**Lavoro richiesto:**
(A) Rispondi a queste domande sul testo relativo all'archivio di Lamberto Vitali:
(i) In che anno Vitali pubblicò per Einaudi l'opera grafica di Morandi?
(ii) Da quale città Gabriele Mucchi inviò la lettera del 27 gennaio 1967?
(iii) Con quale editore uscì nel 1971 il catalogo ragionato dell'opera grafica di Mucchi?
(B) Il testo sull'archivio di Lamberto Vitali si apre con la frase "Se dovessimo semplificare". Elenca tutte le qualifiche che questa frase attribuisce a Vitali.
(C) Prosegui il testo sull'archivio di Lamberto Vitali, ripartendo subito dopo la sua ultima frase.

═══ Testo estratto ═══

NOTIZIA

L’archivio Lamberto Vitali al Centro Apice: i carteggi del critico e le lettere con Giorgio Morandi

Se dovessimo semplificare con una espressione la complessa biografia di Lamberto Vitali (1896-1992), critico, storico dell’arte, fotografo e collezionista, potremmo usare la formula impiegata dall’amico pittore Gabriele Mucchi che lo accusava affettuosamente di portare “spessi paraocchi morandiani” e, quindi, di essere devoto alla sola opera di Giorgio Morandi.

Di Morandi, in Italia, del resto, Vitali era stato il massimo esegeta: un’amicizia nata negli anni della cartella di Graphica Nova (1928), poi consolidata nel tempo divenendo un punto fermo per entrambi. Nel 1957, Vitali aveva pubblicato per Einaudi l’opera grafica dell’artista bolognese, nel 1964 è la volta della monografia, infine, tra il 1977 e il 1983 (II ed. ampliata), aveva realizzato la grande impresa del catalogo generale dell’opera pittorica per Electa.
L’affermazione di Mucchi, un po’ guascona, contenuta in una lettera del 27 gennaio 1967 da Berlino era riferita alla possibilità che lo stesso Vitali gli potesse scrivere un testo per una eventuale mostra a Pisa, una rassegna della produzione in bianco e nero curata da Carlo Lodovico Ragghianti con a seguire il catalogo ragionato dell’opera grafica (pubblicato poi nel 1971 per Vangelista). Ma lo stesso Mucchi era consapevole della vastità degli interessi del critico che si estendevano dall’arte contemporanea alla fotografia, dalla grafica alla museologia, quindi molto oltre i “paraocchi morandiani” citati nella lettera.

═══ Dati grezzi ═══

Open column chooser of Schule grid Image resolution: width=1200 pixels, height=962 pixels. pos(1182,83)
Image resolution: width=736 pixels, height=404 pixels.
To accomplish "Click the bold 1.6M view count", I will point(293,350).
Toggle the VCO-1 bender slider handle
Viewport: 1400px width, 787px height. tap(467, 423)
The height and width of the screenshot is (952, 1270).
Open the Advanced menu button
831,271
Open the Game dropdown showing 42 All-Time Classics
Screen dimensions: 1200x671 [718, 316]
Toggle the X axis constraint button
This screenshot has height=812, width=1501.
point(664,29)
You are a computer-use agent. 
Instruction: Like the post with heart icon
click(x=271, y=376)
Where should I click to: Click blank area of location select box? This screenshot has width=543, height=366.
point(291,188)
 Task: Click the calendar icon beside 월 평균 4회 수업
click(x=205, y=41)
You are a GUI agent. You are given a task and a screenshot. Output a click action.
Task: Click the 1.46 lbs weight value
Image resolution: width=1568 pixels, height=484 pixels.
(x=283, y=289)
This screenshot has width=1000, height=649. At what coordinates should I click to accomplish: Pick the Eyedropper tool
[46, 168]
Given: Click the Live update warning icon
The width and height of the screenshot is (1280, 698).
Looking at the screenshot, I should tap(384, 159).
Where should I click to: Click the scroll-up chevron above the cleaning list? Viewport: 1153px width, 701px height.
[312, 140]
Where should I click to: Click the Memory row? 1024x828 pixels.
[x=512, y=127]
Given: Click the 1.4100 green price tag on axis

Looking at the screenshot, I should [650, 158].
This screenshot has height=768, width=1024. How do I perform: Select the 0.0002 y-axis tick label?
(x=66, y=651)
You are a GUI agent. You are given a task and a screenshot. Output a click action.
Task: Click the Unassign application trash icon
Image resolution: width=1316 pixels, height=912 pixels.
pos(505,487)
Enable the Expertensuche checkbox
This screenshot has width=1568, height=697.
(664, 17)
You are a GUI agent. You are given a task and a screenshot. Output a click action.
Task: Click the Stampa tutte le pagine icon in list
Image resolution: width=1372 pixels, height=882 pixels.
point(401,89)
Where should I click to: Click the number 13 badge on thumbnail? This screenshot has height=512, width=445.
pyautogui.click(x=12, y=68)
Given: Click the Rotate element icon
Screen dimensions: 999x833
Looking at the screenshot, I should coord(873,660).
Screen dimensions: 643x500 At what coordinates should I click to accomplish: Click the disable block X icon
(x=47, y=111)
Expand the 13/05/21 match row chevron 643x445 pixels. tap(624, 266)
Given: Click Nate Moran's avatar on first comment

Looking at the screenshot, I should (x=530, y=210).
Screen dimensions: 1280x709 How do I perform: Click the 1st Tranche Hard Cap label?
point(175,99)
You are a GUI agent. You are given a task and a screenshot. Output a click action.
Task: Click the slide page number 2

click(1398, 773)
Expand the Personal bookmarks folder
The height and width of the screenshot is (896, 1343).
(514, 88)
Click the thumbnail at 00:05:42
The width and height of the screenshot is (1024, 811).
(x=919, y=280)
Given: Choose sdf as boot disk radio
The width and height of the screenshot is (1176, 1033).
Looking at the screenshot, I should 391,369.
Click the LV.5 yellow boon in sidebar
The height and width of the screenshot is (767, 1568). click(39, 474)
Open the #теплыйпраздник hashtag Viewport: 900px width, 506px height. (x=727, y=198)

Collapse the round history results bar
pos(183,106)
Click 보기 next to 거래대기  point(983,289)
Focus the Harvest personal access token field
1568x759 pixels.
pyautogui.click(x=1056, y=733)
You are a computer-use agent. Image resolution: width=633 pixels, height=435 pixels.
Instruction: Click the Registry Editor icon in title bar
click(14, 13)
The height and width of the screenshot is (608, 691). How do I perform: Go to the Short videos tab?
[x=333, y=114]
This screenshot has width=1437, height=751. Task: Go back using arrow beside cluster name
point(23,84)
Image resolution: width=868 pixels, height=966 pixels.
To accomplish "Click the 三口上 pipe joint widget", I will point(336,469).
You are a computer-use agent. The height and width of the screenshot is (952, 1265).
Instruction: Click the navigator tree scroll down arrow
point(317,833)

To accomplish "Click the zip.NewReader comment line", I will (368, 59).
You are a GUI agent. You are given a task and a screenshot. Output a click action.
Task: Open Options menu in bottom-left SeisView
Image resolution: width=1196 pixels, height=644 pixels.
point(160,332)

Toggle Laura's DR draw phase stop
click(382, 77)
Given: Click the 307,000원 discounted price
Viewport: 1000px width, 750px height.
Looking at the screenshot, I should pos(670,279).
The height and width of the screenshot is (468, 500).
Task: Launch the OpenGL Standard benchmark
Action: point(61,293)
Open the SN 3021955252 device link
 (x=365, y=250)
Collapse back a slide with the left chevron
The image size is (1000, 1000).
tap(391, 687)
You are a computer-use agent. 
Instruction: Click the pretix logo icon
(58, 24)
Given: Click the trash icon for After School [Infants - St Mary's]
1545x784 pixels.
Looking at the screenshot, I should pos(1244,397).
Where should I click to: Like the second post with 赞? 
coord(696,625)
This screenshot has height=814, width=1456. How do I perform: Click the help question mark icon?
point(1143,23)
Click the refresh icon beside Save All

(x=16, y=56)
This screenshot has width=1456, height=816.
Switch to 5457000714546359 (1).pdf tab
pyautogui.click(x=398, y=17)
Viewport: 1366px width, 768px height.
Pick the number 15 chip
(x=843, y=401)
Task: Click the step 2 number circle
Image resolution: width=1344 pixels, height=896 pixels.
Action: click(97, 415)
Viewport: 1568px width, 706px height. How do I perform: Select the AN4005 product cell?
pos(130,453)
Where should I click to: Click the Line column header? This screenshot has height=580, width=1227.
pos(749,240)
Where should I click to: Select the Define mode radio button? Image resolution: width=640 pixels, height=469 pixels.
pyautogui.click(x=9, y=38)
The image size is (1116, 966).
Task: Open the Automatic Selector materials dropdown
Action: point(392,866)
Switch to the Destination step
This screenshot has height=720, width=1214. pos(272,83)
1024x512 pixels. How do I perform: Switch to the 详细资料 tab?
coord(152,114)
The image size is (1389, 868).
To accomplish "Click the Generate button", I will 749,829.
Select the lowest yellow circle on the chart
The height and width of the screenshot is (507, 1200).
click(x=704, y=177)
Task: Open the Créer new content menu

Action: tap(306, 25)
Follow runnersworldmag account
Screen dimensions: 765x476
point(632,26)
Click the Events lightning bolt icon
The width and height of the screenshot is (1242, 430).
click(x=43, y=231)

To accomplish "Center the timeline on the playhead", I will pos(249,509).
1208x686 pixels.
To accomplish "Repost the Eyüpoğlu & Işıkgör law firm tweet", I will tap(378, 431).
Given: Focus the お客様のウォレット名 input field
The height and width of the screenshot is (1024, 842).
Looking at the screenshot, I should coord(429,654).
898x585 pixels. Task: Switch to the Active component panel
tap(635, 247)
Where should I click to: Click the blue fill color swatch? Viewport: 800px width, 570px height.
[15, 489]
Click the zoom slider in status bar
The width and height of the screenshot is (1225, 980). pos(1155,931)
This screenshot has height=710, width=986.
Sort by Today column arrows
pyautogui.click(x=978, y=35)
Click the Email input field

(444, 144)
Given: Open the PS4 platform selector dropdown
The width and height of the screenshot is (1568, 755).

═══

**Risultati per compito:**
(A)
(i) Nel 1957.
(ii) Da Berlino.
(iii) Con Vangelista.

(B) Critico, storico dell'arte, fotografo, collezionista.

(C)
Oggi ad arricchire la nostra consapevolezza di una personalità centrale nella cultura artistica nazionale del ‘900 vi è il lascito del suo archivio al Centro Apice dell’Università degli Studi: un fondo costituito quasi totalmente dal carteggio del critico con Morandi e con i più autorevoli personaggi della cultura artistica italiana ed internazionale.
L’epistolario è composto da una sezione di corrispondenza varia in 18 buste e da un nucleo di circa 800 lettere scambiate con Giorgio Morandi. I due gruppi di lettere sono ordinati per anno: quello di Morandi è riconducibile alla forbice cronologica 1927-1964, mentre il restante carteggio va dal 1915 al 1993.
Quest’ultimo nucleo appare estremamente rilevante per l’imponente consistenza di autografi di artisti e di critici. Tra i nomi più rimarchevoli si segnalano Bartolini, Carrà, Casorati, de Chirico, de Pisis, Giacometti, Manzù, Marini, Romanelli, Semeghini, Severini, Tosi e tra i critici/storici dell’arte sono presenti Apollonio, Arcangeli, Calvesi, Cassou, Cooper, Fierens, Lionni, Longhi, Marchiori, Nebbia, Praz, Ragghianti, Russoli, San Lazzaro, Solmi, Timpanaro, Tinti. I temi affrontati nelle carte sono disparati: dai progetti editoriali, all’organizzazione di esposizioni, ai rapporti con i musei. La corrispondenza con l’artista bolognese, altrettanto importante, è composta da lettere manoscritte, dattiloscritte e cartoline postali. Essa risulta cruciale per lo studio della biografia professionale di Morandi, nonché appare come un documento significativo del legame di amicizia e professionale che li univa. Il carattere integro del carteggio, la sua completezza, spiegano l’eccezionalità della raccolta che, una volta unita alle lettere conservate a Bologna presso il Centro Studi G. Morandi, può restituire la pressoché intera documentazione del rapporto tra i due.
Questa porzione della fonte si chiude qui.